Oyster Bamboo
Bill Oyster thought his life was going to be about bicycles. Fly-fishing was a hobby he pursued when he wasn’t training for the 1996 Olympic trials. Then there was a crash, a lot of pain and an unwelcome abundance of free time.
He hunkered down in his basement and read books about carving bamboo fly-fishing rods, which he thought were gorgeous. The first one took him six months. It was hideous and left him bloodied, but his skills improved.
“Since rod number 2 came out, I’ve never not had a waiting list,” he says. “I was as surprised as everyone else.”
“Bamboo fly-fishing rods are like wooden boats. They’re traditional, classic and beautiful.” – Bill Oyster
Oyster Bamboo
Oyster Bamboo
Today, Oyster’s shop in Blue Ridge, Georgia, turns out 35 to 50 rods a year. Basic models start just below $2,400, and his intricate custom rods — including hand-engraved metalwork — fetch more than $20,000. They are owned by die-hard fishermen, serious collectors and former U.S. presidents alike.
“I can make you a bamboo fly rod in about 30 hours,” he says. “We have rods that we spend 500 and 600 hours of work on because it is more intricately made, finer detail work, a higher aesthetic.”
Oyster Bamboo
Oyster Bamboo
He carves fresh-and saltwater models, with the latter designed to stand up to stronger winds, pounding waves and the corrosive nature of salt. The saltwater rods also have a fighting attachment.
Exposed metal is covered with varnished silk thread. Aluminum is used instead of nickel-silver to prevent corrosion.

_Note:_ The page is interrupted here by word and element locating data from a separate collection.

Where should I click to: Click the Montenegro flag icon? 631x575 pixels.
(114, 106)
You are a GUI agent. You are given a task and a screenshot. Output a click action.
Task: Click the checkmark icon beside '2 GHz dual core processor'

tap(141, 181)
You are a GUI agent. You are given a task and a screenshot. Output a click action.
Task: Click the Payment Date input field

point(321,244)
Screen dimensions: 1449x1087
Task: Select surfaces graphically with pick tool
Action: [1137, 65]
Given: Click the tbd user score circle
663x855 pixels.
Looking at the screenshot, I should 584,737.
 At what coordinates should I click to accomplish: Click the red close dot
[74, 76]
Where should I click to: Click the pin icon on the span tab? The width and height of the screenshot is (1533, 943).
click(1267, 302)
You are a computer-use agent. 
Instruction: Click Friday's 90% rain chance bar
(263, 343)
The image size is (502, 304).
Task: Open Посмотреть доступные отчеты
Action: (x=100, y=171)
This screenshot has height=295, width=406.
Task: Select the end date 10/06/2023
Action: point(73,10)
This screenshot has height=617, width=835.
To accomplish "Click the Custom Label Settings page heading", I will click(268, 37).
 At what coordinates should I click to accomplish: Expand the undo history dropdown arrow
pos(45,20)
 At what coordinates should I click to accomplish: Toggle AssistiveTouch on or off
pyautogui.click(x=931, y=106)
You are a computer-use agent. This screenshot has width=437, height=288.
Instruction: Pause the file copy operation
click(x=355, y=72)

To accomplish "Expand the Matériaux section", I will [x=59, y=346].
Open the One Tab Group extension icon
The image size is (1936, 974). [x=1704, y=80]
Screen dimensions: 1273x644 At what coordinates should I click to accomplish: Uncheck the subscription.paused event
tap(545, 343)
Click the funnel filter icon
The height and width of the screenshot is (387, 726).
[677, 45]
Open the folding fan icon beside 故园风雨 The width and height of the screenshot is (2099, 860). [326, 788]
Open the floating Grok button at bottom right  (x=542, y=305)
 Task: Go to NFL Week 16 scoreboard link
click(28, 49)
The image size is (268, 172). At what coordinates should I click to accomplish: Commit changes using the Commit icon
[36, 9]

All of Oyster’s rods can also include sculpted metalwork and inlays in yellow, green and rose gold. Rod action and feel can be customized too, or Oyster can make recommendations based on his years of fly-fishing experience worldwide.
Oyster Bamboo
Fly-Fishing, Yacht Style
Think fly-fishing is just for guys wearing waders in a stream? Wrong! “We have clients going for tuna, and they’re way offshore in these boats, and they’re only fly-fishing,” he says. “They’ll get the tuna crashing on the surface where you’re in range of the fly rod, and they cast and catch them.” On the West Coast, he says, the target is roosterfish: “They might be 20 miles offshore fly-fishing for them.”
Some of his favorite spots include Florida and the Bahamas, where many of his clients fish for tarpon, bonefish and permit from flats boats — and for mahimahi and other big catch from sport-fishing yachts.
“This is where saltwater fly-fishing was born, in the Florida Keys,” he says. “Of course at that time, bamboo was the only selection. It was before graphite or fiberglass and all the modern things. A lot of people don’t think of bamboo because of all the modern materials available, but saltwater fly-fishing was invented on bamboo rods.”